(Dataset items)
------

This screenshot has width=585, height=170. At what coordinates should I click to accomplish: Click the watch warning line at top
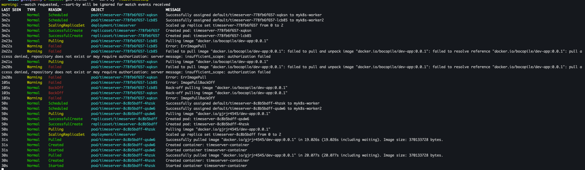(86, 5)
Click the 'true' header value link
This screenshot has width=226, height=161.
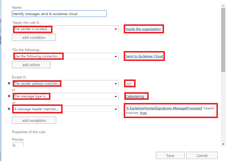[x=143, y=113]
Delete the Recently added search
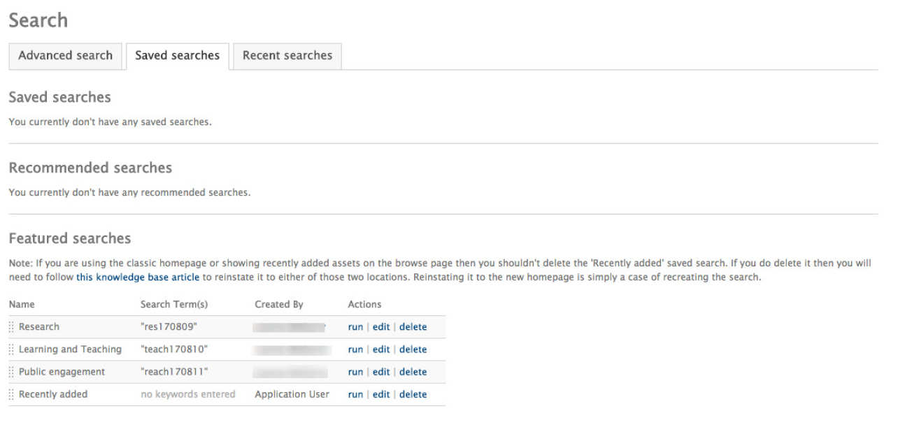905x432 pixels. click(413, 394)
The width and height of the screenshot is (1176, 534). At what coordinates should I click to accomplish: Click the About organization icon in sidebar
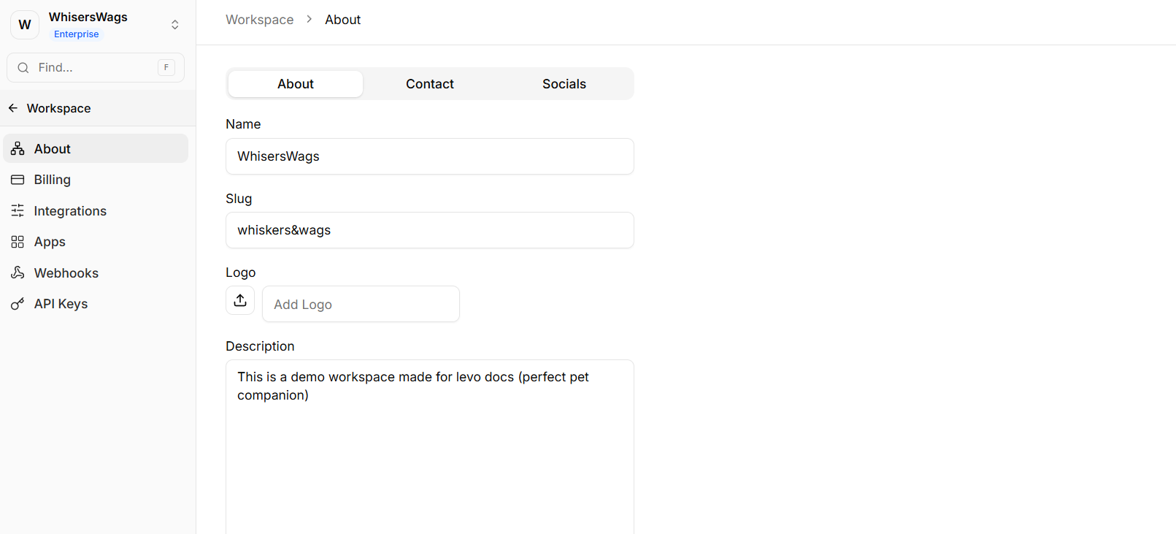(x=18, y=149)
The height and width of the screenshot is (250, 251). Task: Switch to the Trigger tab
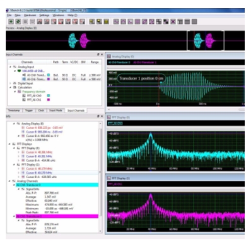[29, 110]
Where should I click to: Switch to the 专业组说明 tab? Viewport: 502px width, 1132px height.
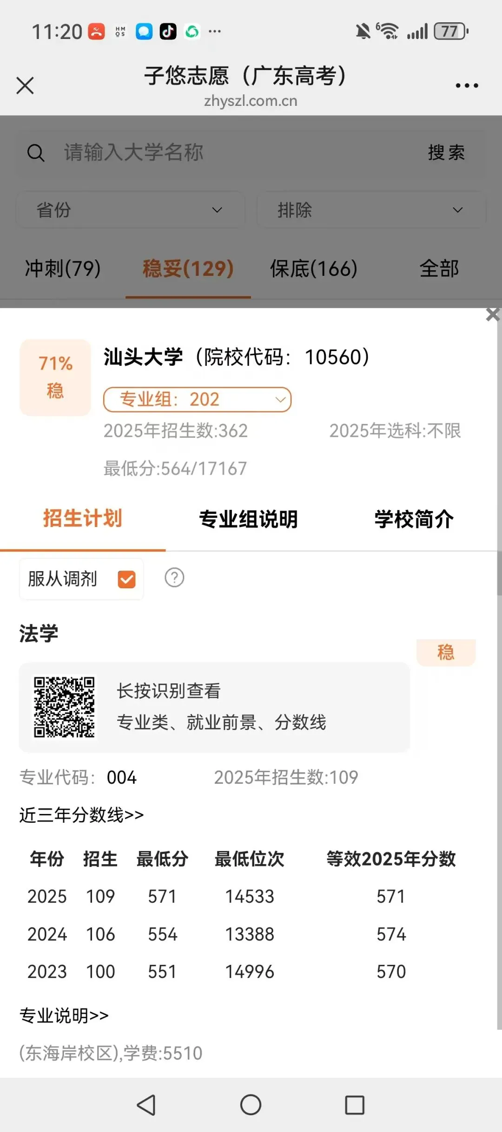point(248,519)
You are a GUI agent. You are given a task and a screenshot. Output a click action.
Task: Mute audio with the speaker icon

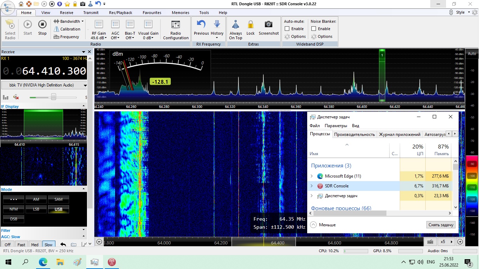pos(16,97)
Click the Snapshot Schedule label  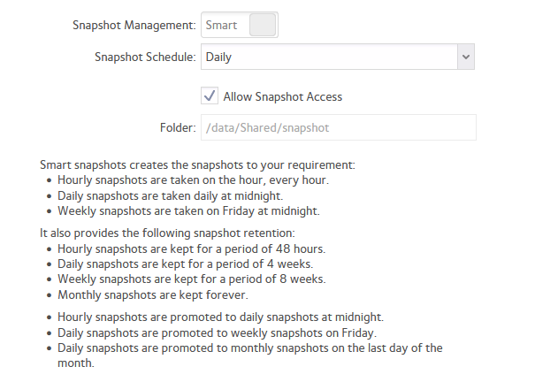click(145, 57)
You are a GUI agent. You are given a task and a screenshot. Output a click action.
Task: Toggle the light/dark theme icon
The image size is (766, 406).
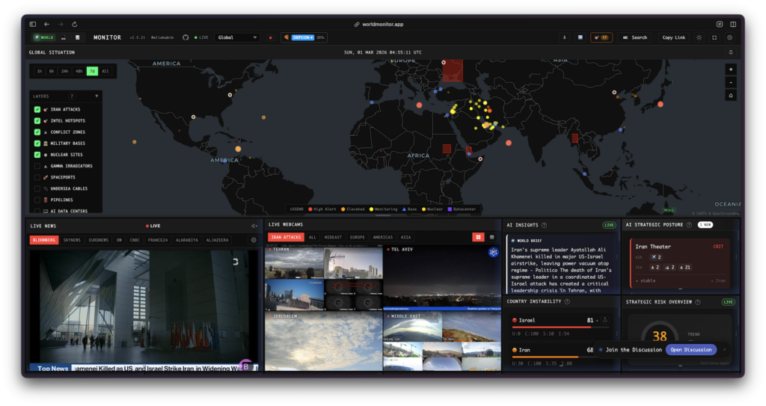click(699, 37)
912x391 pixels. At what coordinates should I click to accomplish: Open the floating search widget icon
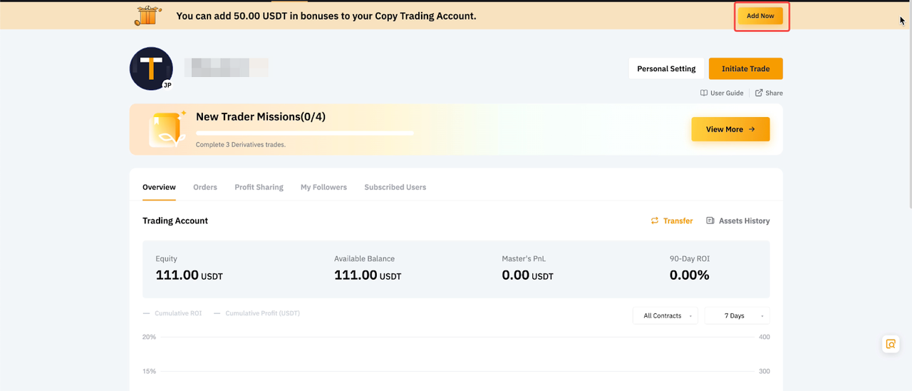click(890, 344)
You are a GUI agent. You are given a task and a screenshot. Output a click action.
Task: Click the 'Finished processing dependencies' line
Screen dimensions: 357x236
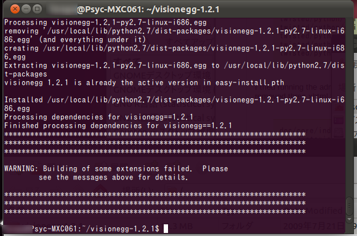pos(118,125)
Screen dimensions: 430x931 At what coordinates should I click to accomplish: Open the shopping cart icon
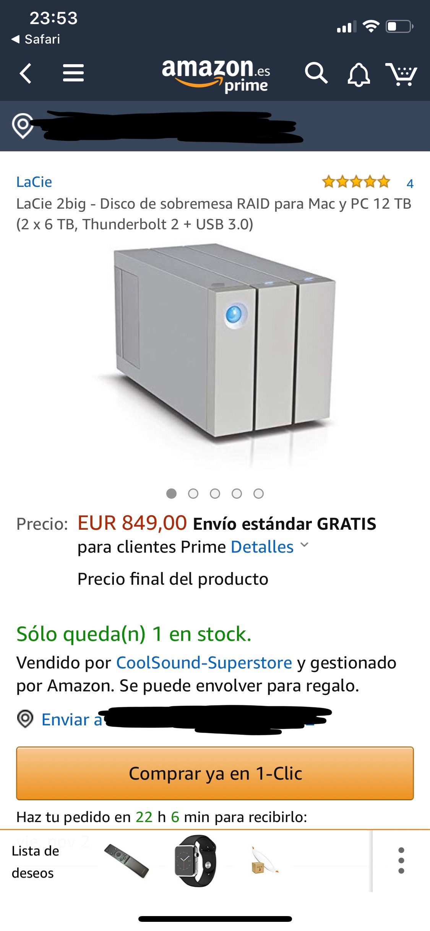click(x=401, y=74)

------

» GOAL OF THE EXERCISE
Write out exactly the lines beginning with the line that holds "Task: Click the" and ending with the final line of the data, both ends included, without the pictures.

» ANSWER AREA
Task: Click the 'Finished processing dependencies' line
Screen dimensions: 357x236
pos(118,125)
Screen dimensions: 430x931 At what coordinates should I click to accomplish: Open the shopping cart icon
click(x=401, y=74)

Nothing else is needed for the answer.